O sombrio já havia respondido a
mesma coisa em outro encontro, mas o bardo não havia entendido completamente o
significado real da resposta. Teve muito tempo para pensar em sua viagem
solitária. Há três dias Horic havia encontrado os Saed, uma tribo nômade que
era uma cidade inteira a vagar pelo deserto, sempre em constante mudança. Os
Saed foram simpáticos, deram-lhe de comida, bebida e descanso. Horic suspeitou
que sua chegada havia sido prevista pelo oráculo da tribo – uma aparentemente
jovem garota de pele clara e que nunca abria os olhos – pois havia ouvido em
outras paragens que os Saed são intolerantes para com estrangeiros.
Nay’ala
era o nome do oráculo que ensinou o desavisado Horic a guiar-se durante o
dia apenas observando a coroa do sol e, durante a noite, através das
constelações.
“Para
tanta gentileza vinda de uma importante representante do deus-sol, não poderia
existir um agradecimento à altura, mas se houver algo que eu possa fazer como
recompensa, eu não pensaria duas vezes em fazê-lo.”
“Apenas
termine o que você veio fazer aqui no deserto de meu senhor Selloth, meu
querido estrangeiro. Isso já basta.”
“Nay’ala,
eu acredito piamente em seus poderes de vidência, mas, perdoe-me se eu parecer
estar sendo rude, eu acredito que você não tenha enxergado com tanta clareza o
ponto final de minhas andanças. Não sou um adivinho, mas aprendi a confiar em
meus sonhos e pesadelos. Eu persigo algo escuro e, devo dizer que minha
curiosidade pode definitivamente me matar, se não...”
“Basta,
Horic. Tudo o que posso fazer é confiar nas vozes que o Lorde com a Coroa de
Fogo sussurra em minha mente. Eu não esconderia curiosidade pelas suas
respostas, mas, eu não devo conhecê-las.”
Horic assentiu com a cabeça e
decidiu ir embora no mesmo instante. Seria um grande alívio compartilhar tudo o
que tinha acontecido com ele até aquele momento e o porquê de ele teimar em
seguir aquela estrada duvidosa.
No Vale do Abismo da Ventania – um
estreito rochoso na qual Horic teve de atravessar para, enfim, pôr os pés em
Quéops – aconteceu algo semelhante. Lá ele conheceu Ikarus, um rei entre os
raptorans – uma raça exótica e quase extinta de humanoides portadores de asas e
incrivelmente hábeis na caça – o bardo teria sido devorado pelos homens-abutres
caso um grupo desses homens-pássaros não tivesse combatido aquele mal e depois
o aprisionado para levá-lo diretamente aos pés do sábio rei.
Assim
como Nay’ala, Ikarus sabia de muita coisa, mas não se importou em revelar
muitas informações.

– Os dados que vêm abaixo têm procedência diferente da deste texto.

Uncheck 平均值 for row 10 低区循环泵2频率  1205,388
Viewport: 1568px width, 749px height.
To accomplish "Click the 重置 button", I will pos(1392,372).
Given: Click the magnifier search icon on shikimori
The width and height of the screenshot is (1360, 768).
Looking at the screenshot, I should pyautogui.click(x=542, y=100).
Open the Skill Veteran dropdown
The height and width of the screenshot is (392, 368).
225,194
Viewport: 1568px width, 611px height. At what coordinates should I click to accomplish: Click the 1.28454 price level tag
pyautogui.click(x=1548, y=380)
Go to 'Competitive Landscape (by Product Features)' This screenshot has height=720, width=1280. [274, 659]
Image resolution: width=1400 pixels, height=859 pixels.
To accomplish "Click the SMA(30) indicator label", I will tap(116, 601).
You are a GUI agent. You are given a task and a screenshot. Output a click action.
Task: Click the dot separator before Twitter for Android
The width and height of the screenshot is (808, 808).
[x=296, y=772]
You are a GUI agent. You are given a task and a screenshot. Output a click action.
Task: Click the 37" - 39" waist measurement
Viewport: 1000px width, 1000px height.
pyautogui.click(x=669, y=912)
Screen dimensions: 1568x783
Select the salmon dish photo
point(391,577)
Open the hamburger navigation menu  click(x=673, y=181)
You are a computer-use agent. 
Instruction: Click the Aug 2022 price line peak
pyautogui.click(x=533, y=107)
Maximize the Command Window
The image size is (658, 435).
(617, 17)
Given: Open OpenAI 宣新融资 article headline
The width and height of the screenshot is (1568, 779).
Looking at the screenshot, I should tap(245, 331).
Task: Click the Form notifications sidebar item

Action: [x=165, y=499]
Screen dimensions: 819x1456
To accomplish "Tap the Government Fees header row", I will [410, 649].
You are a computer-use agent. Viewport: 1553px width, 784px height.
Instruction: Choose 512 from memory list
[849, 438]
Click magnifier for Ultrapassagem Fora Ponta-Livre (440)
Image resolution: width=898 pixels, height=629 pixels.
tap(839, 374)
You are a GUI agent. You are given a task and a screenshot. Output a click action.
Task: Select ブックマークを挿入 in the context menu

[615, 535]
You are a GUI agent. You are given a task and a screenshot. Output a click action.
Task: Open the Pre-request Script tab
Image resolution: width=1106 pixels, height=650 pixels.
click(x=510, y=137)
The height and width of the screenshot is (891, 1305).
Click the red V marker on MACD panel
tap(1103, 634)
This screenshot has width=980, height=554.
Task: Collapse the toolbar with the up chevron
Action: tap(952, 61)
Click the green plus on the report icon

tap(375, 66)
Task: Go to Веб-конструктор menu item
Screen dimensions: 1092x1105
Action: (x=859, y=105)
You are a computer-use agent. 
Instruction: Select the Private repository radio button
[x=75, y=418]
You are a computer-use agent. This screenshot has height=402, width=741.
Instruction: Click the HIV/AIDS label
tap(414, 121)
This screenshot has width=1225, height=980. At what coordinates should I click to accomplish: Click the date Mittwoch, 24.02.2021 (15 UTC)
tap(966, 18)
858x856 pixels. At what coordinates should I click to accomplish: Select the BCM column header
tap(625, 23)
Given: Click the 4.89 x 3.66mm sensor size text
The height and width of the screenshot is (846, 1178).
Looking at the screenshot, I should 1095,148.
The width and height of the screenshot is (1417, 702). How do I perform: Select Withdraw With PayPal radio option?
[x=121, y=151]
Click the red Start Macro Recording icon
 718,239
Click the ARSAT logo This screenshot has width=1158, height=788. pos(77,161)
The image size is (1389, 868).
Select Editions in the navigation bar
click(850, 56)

Horic ficou no vale durante quatro dias e foi tempo o
suficiente para descobrir que os raptorans eram devotos religiosos dos
elementais do ar mais antigos que se tem notícia em toda Draganoth.
“Em
caso de dúvida, siga sempre a direção do vento”
Repetiam
os raptorans durante a visita obrigatória do bardo. Era quase um lema. Horic
aprendeu os primeiros indícios de sobrevivência no deserto graças aos
homens-pássaros e ganhou, inclusive, uma escolta pessoal até os limites que
dividiam o Vale do Abismo da Ventania e Quéops. De alguma forma, foi graças a
esta dica que Horic havia chegado naquele oásis e se encontrado novamente com
aquela figura estranha.
-
Em quantas partes você pretende dividir essa história? – perguntou Horic
enquanto amontoava tocos de madeira da sua mochila de carga e pilhava-os afim
de acender uma fogueira. Se ia ouvir mais algumas horas de tragédia, preferia
fazer isso bem aquecido.
-
Em pelo menos mais duas. – respondeu
a figura pálida, olhando hipnotizado para a chama que começava a se acender.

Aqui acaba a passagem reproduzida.